マンキン博士:私は生まれつき脚と腕のかなりの筋肉が欠損していて、それが運動機能の障害となっていました。そこで歩けるようになるために複数回の手術を受けることになり、12歳の頃にはすべての手術が終わって、以来杖と補助具をつければ歩けるようになりました。このことは私の人生の、主に社交的な側面に影響を及ぼしていますが、教育を受けたり、科学に触れたりする面ではさほど影響はありませんでした。私は生まれつき科学に興味があり、人生を通してずっと研究することに関心を持ち続け、幸いにも今もそれを続けています。

物理学から昆虫学へ

マンキン博士:私は科学を追究する際の手段として物理学に強い関心を持っていましたが、同時に生物学にも幅広い関心を抱いていました。そして自分の移動障害もあって、幼い頃から身の回りの飛ぶ生き物、特に飛ぶ昆虫に関心を持っていました。物理学の大学院に進んで、生物学に関連する研究プロジェクトがたくさんあることを知り、そこから次第に昆虫学に惹かれて行きました。
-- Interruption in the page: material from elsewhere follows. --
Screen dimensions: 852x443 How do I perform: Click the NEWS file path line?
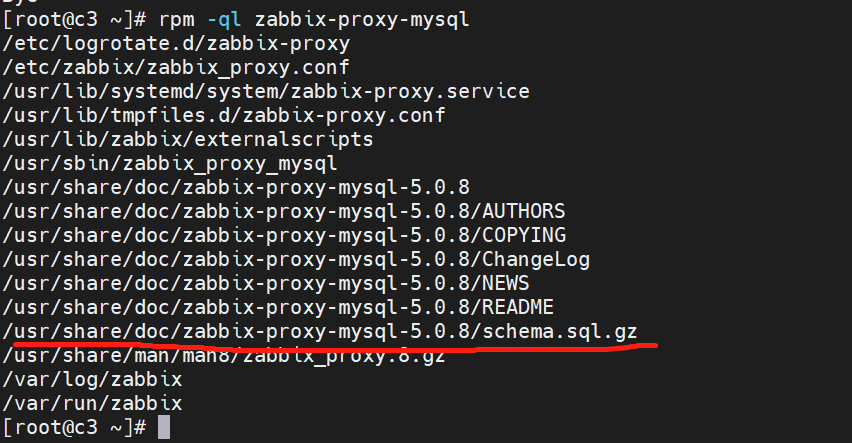tap(266, 283)
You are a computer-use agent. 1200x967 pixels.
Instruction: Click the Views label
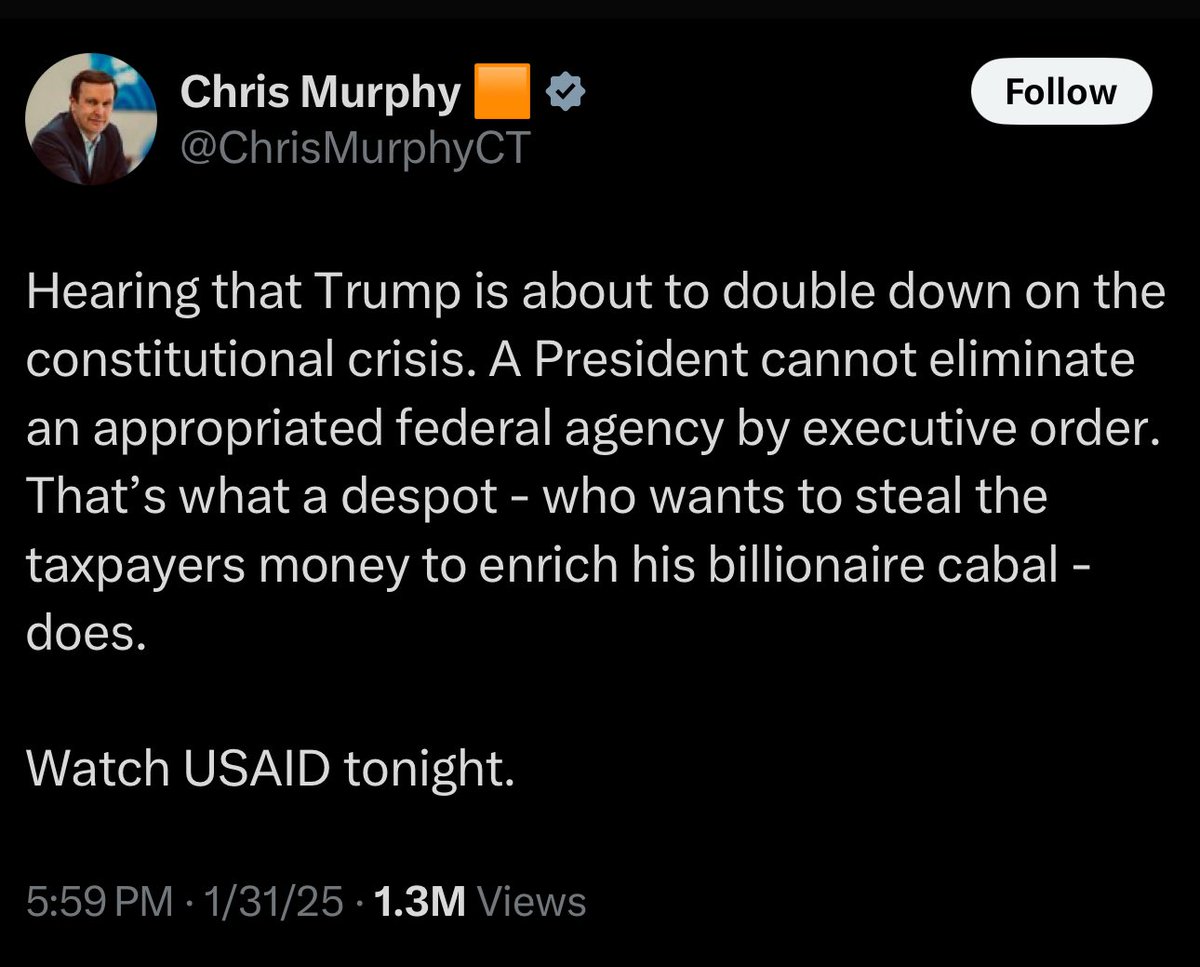pos(531,902)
もともと農業に関心があり、人類にとって十分な食糧を確保できることが大事だと思っていました。農業問題に物理学を応用して解決するというのは、自分にとってもなかなかいい選択だったと思います。私は昆虫学に物理学を応用することを本当に楽しんでいます。私がここ20年あまり取り組んでいる研究は、見えない昆虫の食害を探知することです。木や土の中、倉庫の保管作物の中に隠れている虫たちを、振動や音響の検知器を使って見つけ出すのです。信号を解析するのがちょっと難しいのですが、私が開発したコンピューター解析と理論分析の方法を使えば、簡単に信号の解析ができます。それは科学の中で、決して大きくはありませんが、一つの独立した領域となっています。おかげで私は世界中をめぐって、実験をし、多くの親切な人々と出会い、多くの優秀な学生たちと長年にわたって一緒に仕事をすることができているのです。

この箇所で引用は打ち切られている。